Entries on locating words and elements:
--- begin ---
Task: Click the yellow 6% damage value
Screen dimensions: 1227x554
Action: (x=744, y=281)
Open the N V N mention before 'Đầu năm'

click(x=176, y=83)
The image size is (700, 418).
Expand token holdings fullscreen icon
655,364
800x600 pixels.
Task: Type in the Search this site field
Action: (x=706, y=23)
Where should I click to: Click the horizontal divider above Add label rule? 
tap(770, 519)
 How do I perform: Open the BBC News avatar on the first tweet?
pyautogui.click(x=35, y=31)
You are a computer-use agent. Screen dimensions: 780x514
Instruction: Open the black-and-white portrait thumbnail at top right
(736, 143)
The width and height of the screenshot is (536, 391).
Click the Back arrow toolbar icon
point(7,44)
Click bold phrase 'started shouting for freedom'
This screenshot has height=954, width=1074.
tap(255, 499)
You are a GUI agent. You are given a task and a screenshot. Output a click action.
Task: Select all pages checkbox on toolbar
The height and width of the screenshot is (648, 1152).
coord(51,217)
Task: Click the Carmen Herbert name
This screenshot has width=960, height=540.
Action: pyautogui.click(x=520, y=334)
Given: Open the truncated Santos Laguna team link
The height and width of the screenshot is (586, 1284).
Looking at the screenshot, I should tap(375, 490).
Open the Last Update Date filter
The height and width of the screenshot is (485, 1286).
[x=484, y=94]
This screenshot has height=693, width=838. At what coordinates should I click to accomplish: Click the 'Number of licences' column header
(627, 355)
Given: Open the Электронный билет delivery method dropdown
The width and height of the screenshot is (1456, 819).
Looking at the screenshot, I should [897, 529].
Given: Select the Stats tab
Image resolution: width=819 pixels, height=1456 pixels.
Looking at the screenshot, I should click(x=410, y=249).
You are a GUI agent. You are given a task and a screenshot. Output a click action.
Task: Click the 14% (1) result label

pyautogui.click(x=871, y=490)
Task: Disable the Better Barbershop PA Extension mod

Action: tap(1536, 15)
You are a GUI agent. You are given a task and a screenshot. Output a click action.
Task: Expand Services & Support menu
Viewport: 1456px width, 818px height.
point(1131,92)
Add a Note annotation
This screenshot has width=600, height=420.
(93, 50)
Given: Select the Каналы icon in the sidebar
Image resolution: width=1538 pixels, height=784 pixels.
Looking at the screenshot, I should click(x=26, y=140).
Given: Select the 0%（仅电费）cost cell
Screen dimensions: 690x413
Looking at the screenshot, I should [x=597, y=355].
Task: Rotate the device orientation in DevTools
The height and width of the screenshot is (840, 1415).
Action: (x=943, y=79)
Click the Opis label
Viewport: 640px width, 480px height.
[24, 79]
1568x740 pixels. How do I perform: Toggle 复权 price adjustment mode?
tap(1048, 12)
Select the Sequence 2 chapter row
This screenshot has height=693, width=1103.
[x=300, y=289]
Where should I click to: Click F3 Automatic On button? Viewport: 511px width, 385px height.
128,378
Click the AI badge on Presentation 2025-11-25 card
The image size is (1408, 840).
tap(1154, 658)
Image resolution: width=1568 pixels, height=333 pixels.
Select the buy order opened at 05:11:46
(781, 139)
--- end ---
● **Stated goal**: Reproduce verbatim the entries from the line containing "Given: Select the Stats tab" through the end of the entries, including both of those end points.

● **Reply**:
Given: Select the Stats tab
Image resolution: width=819 pixels, height=1456 pixels.
Looking at the screenshot, I should click(x=410, y=249).
You are a GUI agent. You are given a task and a screenshot. Output a click action.
Task: Click the 14% (1) result label

pyautogui.click(x=871, y=490)
Task: Disable the Better Barbershop PA Extension mod

Action: tap(1536, 15)
You are a GUI agent. You are given a task and a screenshot. Output a click action.
Task: Expand Services & Support menu
Viewport: 1456px width, 818px height.
point(1131,92)
Add a Note annotation
This screenshot has width=600, height=420.
(93, 50)
Given: Select the Каналы icon in the sidebar
Image resolution: width=1538 pixels, height=784 pixels.
Looking at the screenshot, I should click(x=26, y=140).
Given: Select the 0%（仅电费）cost cell
Screen dimensions: 690x413
Looking at the screenshot, I should [x=597, y=355].
Task: Rotate the device orientation in DevTools
The height and width of the screenshot is (840, 1415).
Action: (x=943, y=79)
Click the Opis label
Viewport: 640px width, 480px height.
[24, 79]
1568x740 pixels. How do I perform: Toggle 复权 price adjustment mode?
tap(1048, 12)
Select the Sequence 2 chapter row
This screenshot has height=693, width=1103.
[x=300, y=289]
Where should I click to: Click F3 Automatic On button? Viewport: 511px width, 385px height.
128,378
Click the AI badge on Presentation 2025-11-25 card
The image size is (1408, 840).
tap(1154, 658)
Image resolution: width=1568 pixels, height=333 pixels.
Select the buy order opened at 05:11:46
(781, 139)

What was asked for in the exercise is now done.